National Agency for Medicines and Medical Devices of Romania in case of adverse reaction reports

  • Data on patients/health professionals (other categories of reporters) collected in the context of adverse reaction reporting

security service providers

  • Data collected at the entrance to our premises

Where we store and to which countries we transfer your personal data

We currently store and process your personal data on the territory of Germany and Romania, as appropriate.

Your data is not transferred outside the EU. If and to the extent that, in the context of a particular processing operation, it would be necessary to transfer your personal data to third countries outside the EU or the EEA, any such transfer will be made in compliance with the requirements of the GDPR in terms of ensuring adequate safeguards for the transfer of data.

How we protect the security of your personal data

Ensuring the confidentiality of the personal data you submit to us is an important concern for us. We have implemented technical and organisational measures to maintain the confidentiality and security of your personal data in accordance with our internal procedures regarding the storage, disclosure and access of personal data. Personal data may be stored on our personal data technology systems, those of our contractors or in hard copy format.

The transmission of your personal data can be done using state-of-the-art encryption algorithms and we store it on secure servers while ensuring data redundancy.

The information you provide via the Farmexim website is automatically transmitted and verified in encrypted form using a Secure Socket Layer (SSL) protocol. We do this to prevent misuse of data by third parties.

As for the other situations in which we process your personal data, we are constantly taking measures to increase the level of training of employees in terms of compliance with data protection rules, Farmexim employees being subject to firm confidentiality commitments.

Your rights

The GDPR has established a number of rights of data subjects with regard to the processing of their data by controllers. In this context, you can request access to your data, correct any mistakes in our files and/ or object to the processing of your personal data in certain cases.
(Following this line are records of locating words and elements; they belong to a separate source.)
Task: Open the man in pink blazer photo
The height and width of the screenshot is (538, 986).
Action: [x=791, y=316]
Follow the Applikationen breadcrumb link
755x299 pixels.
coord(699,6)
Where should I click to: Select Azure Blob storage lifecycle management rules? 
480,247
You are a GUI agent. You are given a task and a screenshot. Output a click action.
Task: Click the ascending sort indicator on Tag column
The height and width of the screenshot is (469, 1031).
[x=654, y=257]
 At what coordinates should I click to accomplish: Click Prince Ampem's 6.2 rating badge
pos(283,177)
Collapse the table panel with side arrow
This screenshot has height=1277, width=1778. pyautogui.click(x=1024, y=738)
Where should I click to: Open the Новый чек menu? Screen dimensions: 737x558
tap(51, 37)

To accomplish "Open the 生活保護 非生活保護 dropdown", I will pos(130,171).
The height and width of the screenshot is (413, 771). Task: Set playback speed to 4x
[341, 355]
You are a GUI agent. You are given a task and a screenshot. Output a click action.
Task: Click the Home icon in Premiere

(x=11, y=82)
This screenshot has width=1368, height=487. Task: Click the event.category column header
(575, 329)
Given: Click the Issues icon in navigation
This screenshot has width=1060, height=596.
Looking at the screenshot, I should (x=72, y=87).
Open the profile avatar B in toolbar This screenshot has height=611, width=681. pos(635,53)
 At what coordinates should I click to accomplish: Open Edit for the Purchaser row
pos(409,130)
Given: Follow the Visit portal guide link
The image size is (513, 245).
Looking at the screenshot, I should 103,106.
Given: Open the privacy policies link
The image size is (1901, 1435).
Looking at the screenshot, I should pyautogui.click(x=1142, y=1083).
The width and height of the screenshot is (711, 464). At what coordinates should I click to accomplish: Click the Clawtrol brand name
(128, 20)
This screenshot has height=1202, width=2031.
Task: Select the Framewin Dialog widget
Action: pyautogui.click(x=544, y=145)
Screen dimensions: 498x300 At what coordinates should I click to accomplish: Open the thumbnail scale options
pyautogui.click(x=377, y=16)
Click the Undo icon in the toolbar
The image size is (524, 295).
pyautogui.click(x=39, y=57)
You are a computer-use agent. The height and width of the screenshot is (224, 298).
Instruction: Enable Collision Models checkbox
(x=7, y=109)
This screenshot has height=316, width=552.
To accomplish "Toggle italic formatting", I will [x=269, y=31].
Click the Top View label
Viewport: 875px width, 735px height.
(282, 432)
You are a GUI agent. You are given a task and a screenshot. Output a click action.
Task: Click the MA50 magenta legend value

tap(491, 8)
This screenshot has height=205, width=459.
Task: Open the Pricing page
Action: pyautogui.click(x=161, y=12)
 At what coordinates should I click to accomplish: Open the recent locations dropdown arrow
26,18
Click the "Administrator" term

You can also exercise your right to lodge a complaint with the competent Supervisory Authority or to go to court. Where applicable, you may also have the right to request the erasure of your personal data, the right to restrict the processing of your data and the right to data portability.

To exercise your rights, please contact us:

-    by e-mail to: dataprotection@farmexim.ro or

  • by post or courier to the address Str. Malul Roșu nr. 4, com Balotesti, village Balotesti, jud Ilfov, postal code 077015 with the mention to the attention of the Farmexim Data Protection Officer.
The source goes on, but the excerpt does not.